# Can I take a buggy for a 3 year old with Ryanair?



## colin79ie

Hi,

For once their website is not too clear on this one.

It says infants have no baggage allowance but each CHILD may take a pushchair.

My 3 year old obviously has a checked bag allowance, but can we take a pushchair for him on the flight?


----------



## Cat101

From: [broken link removed]

There is no checked or cabin baggage allowance for infants, *however one fully collapsible pushchair per child is carried free of charge* *and does not need to be prebooked*


----------



## vandriver

We were told by customer service that we could bring a buggy for our 3 year old free of charge


----------



## GreenQueen

A 3 year old is not classed as an "infant" by Ryanair.  You have to pay extra to get your buggy carried as a piece of luggage unfortunately.  Ryanair states that they will carry 1 pushchair per infant checked but infant is classed as 0 - 24 months.  It's very frustrating.  Aer Lingus are far more accommodating but no surprises there!
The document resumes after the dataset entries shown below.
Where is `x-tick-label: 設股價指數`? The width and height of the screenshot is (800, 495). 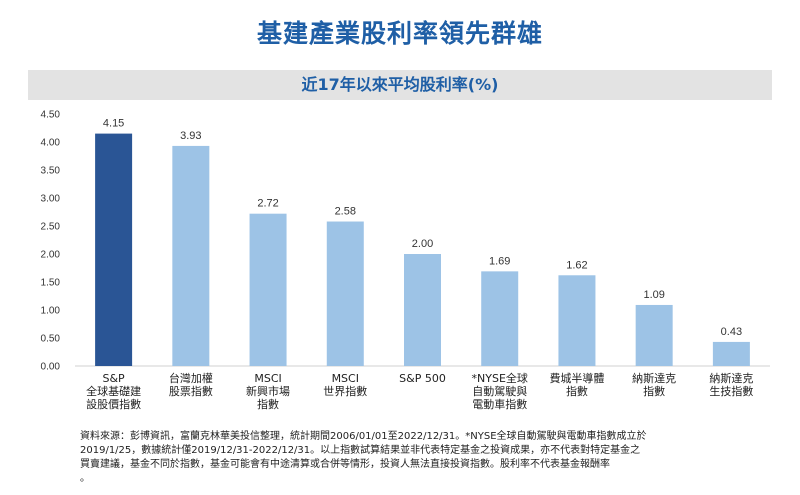
x-tick-label: 設股價指數 is located at coordinates (114, 404).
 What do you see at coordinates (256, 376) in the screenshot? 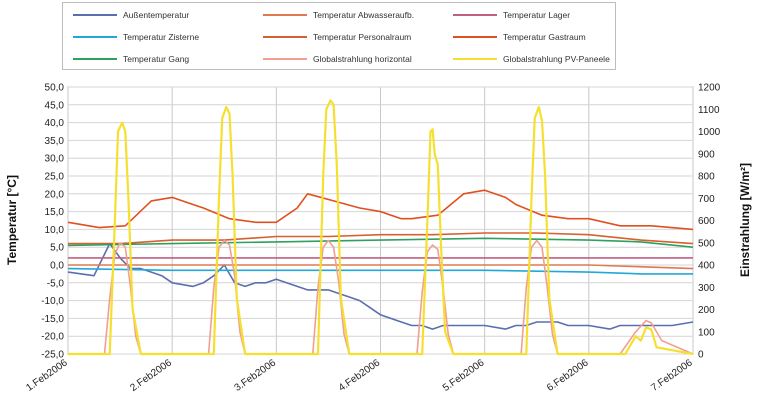
I see `x-tick-label: 3.Feb2006` at bounding box center [256, 376].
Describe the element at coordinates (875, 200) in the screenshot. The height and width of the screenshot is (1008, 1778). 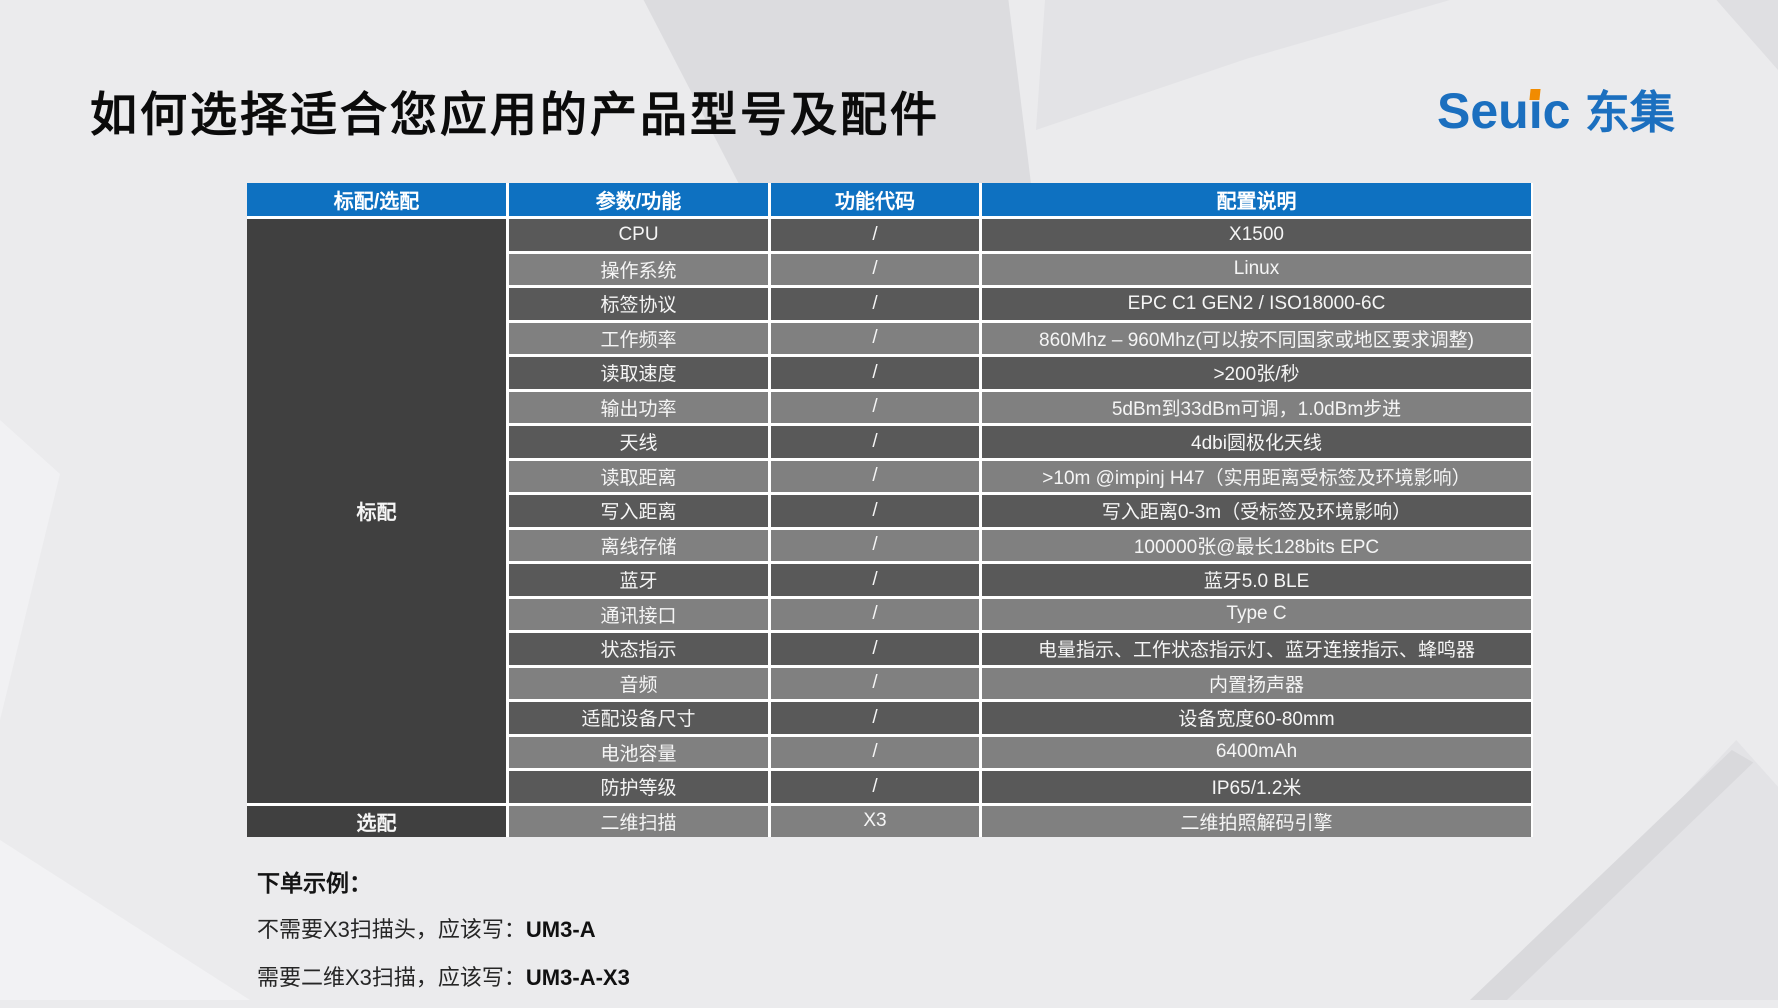
I see `header-function-code: 功能代码` at that location.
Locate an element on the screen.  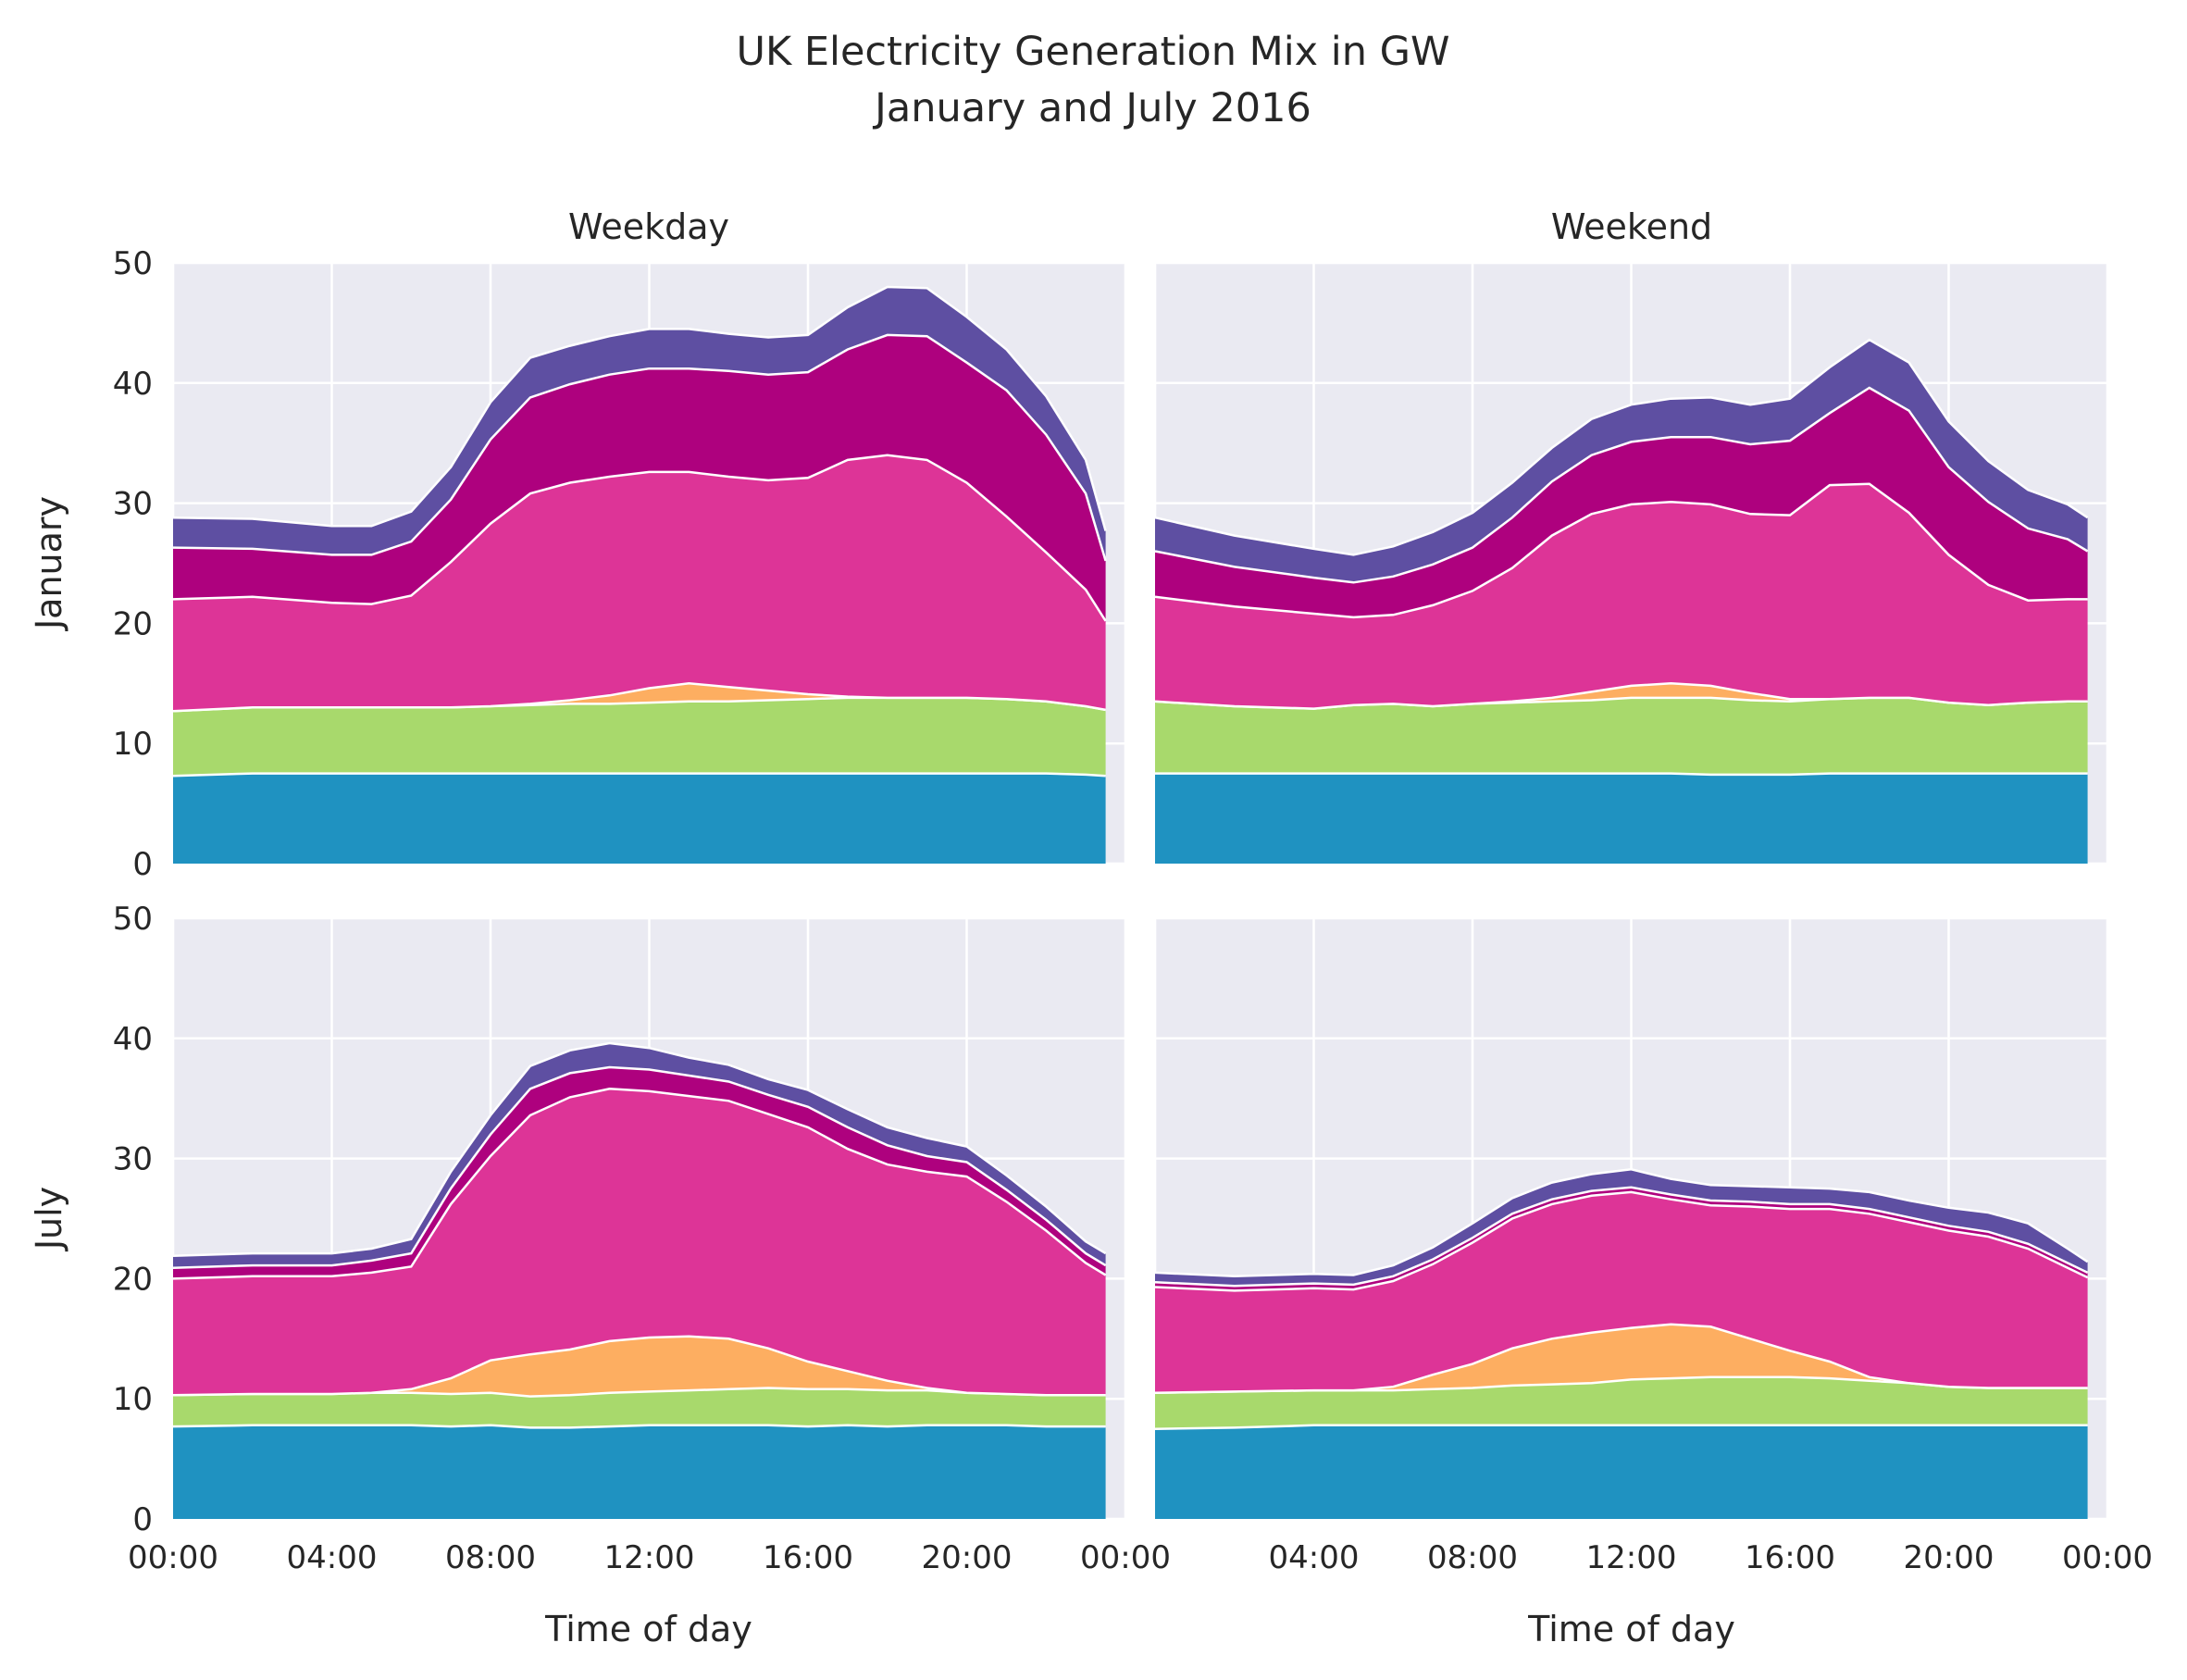
x-axis-label-weekday: Time of day is located at coordinates (648, 1629).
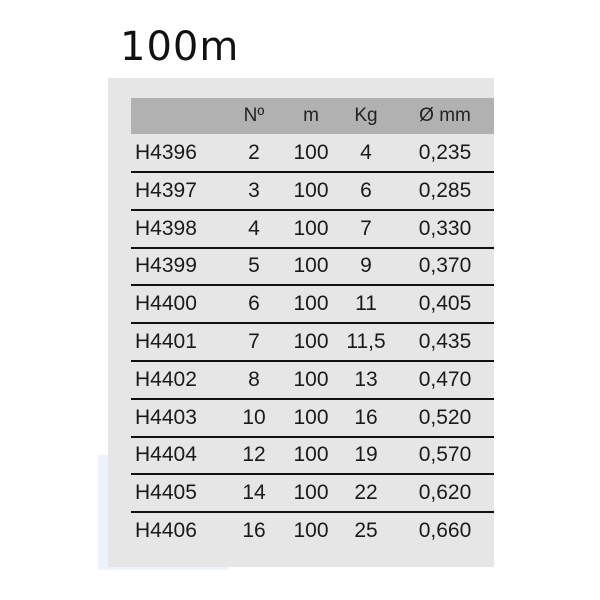 Image resolution: width=600 pixels, height=600 pixels. Describe the element at coordinates (366, 455) in the screenshot. I see `cell-kg: 19` at that location.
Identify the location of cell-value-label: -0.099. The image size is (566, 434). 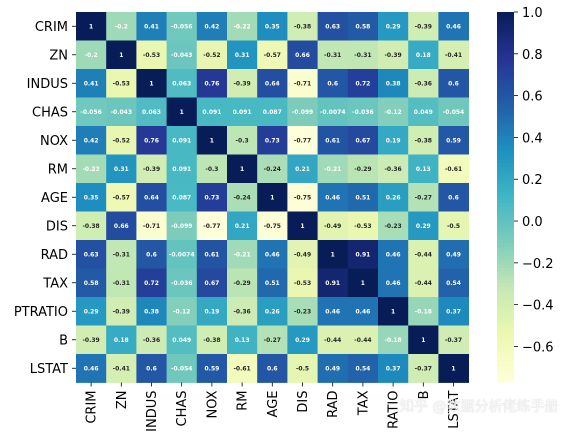
(302, 112).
When at the check in desk you receive a tag for the buggy but request that you use it until boarding.  Then it's treated as a normal buggy from there albeit one with a €30 price tag!


----------



## Bronte

You say nothing and you should have no problems, I've done it.  Of course you could be the first unlucky person to get caught but most security/attendants are sympathetic to people with kids.


----------



## Eeyore

We brought the buggy for our two and a half year old without charge and there was no problem. They just tagged it and we were able to bring it to the plane. Just in case we were challenged I brought a copy of [broken link removed] page from their website where it states:

_"Checked Baggage is any item accepted for carriage in the aircraft hold, including bags, infant equipment (baby seats/booster seats/travel cot), musical instruments and sports, equipment etc. (mobility equipment and children's' pushchairs are carried free of charge and do not need to be prebooked)."_


----------



## zippidydo

GreenQueen, you seem sure a buggy for a toddler has to paid! Did you pay for a buggy at some stage? I have a booking for next couple weeks with ryanair. Paid for 2 year old (full rate as far as I can remember). Will I have to pay extra at airport for buggy? Do I get it tagged a bag drop off point?


----------



## colin79ie

> Ryanair states that they will carry 1 pushchair per infant checked but infant is classed as 0 - 24 months.


 
Their website does not say this. It says infants have no checked bag allowance. However one fully collapsible pushchair per *CHILD* is carried free of charge.

It's either a child or an infant. Can't be both. They are the ones quoting their terms and conditions all the time.

Just like "It's 15.1 Kilos sir". Who calibrates the scales?


----------



## GreenQueen

An irish discussion forum topic on this subject where a child over the age of 2 had to pay extra to have a buggy transported:

http://www.magicmum.com/phpBB/viewtopic.php?f=49&t=184123&hilit=+buggy+ryanair


----------



## malovanyy

Registered here only to post the reply. Contacted  RyanAir with the same question. First sent me some bull**** about  travelling with infants from their rools, then I asked again and got the  answer:

Dear Customer,
Thank you for contacting Ryanair.
In  regards to your recent correspondence please be advised that children  over two years old can have a handluaggage within the permitted  dimension and they can have a fully collapsable pushchair if they still  use one.


----------



## Sandals

Travelled last summer with ryanair, I brought a buggy for a six year old (they do get tired), no charge, no hassle. Also brought a very light double buggy just a little bit bigger than a single stroller, they said carry it over to area where they scan large items, no charge, no hassle.


----------



## oldtimer

Just back from Tenerife - flew with Ryanair. Took buggy for 3 year old, no problem, no charge, no hassle.


----------